Estoy en un hotel de Santiago, Chile. Los días son más largos que los de otros inviernos: como no han cambiado el horario, el sol se pone tarde en este año en que el país parece dispuesto a discutirlo todo: la legalización de la marihuana y el aborto, la posibilidad de que los homosexuales adopten. Escucho en los noticieros argumentos a favor y en contra y de pronto tengo la sensación de haber escuchado todo esto antes, en otras partes, y me siento harta, desolada. Como si me faltara algo y no supiera qué. Y hago una estupidez que nunca he hecho antes. Salgo del hotel, camino hasta una galería que está a la vuelta y busco el local sórdido que vi ayer y en el que un cartel anunciaba “Tarot”. Cuando lo veo, entro sin pensar, como quien se somete a un experimento. Detrás del mostrador hay una mujer vieja. Saludo, consulto, me dice un precio. Acepto (no tengo parámetros, no sé si es caro, no sé cuánto dura) y me hace pasar detrás de un biombo.
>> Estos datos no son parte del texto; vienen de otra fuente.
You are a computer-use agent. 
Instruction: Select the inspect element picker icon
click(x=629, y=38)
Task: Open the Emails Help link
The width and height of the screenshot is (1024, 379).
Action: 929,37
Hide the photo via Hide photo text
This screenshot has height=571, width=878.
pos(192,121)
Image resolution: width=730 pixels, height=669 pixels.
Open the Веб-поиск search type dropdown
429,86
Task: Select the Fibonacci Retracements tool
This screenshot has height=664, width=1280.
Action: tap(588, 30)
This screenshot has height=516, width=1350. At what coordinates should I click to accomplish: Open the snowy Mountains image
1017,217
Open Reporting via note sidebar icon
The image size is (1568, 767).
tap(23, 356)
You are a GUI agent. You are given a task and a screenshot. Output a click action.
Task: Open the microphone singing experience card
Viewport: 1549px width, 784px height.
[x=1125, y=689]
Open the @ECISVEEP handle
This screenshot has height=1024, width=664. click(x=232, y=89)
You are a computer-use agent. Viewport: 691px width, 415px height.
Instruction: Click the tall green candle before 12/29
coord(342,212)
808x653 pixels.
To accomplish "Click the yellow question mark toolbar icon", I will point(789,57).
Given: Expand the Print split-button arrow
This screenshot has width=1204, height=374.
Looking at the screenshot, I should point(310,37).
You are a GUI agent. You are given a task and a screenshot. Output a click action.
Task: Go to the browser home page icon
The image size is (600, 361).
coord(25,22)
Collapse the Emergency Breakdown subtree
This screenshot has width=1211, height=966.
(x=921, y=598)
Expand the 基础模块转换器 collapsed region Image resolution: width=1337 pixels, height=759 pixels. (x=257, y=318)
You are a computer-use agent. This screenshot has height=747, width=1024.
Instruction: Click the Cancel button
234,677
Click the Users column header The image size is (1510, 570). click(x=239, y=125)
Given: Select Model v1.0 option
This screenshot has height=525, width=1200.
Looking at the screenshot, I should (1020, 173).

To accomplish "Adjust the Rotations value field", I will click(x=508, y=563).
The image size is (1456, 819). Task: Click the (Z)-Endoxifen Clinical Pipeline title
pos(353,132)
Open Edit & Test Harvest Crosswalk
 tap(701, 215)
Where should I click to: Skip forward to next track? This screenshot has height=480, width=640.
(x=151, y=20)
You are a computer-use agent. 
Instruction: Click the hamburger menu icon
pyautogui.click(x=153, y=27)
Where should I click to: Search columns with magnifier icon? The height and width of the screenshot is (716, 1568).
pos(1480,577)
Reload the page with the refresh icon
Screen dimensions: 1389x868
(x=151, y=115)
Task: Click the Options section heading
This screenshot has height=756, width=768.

Me pide que le pague antes (como se paga por sexo: antes). Saca un mazo de cartas. Me pregunta si quiero saber algo sobre el amor. No. ¿Sobre el trabajo? No. Me mira como si ella fuera un pájaro y yo un insecto y entonces, arrebatada por una euforia culposa, le digo la verdad (sabiendo que sonará a mentira): que a veces, no siempre pero a veces, me quedo mirando una pared o, como ahora, un televisor, y siento que una cáscara de desesperación helada me cubre por dentro y que a lo mejor ella puede decirme por qué me pasa: de dónde viene eso. La mujer me mira y, siete grados por encima del desprecio, me dice: “Usté me está güeviando”. Louise Glück escribió: “A veces un hombre o una mujer imponen su desesperación /a otra persona, a eso lo llaman / alternativamente desnudar el corazón, o desnudar el alma”. A veces, me digo, eso no se logra ni pagando.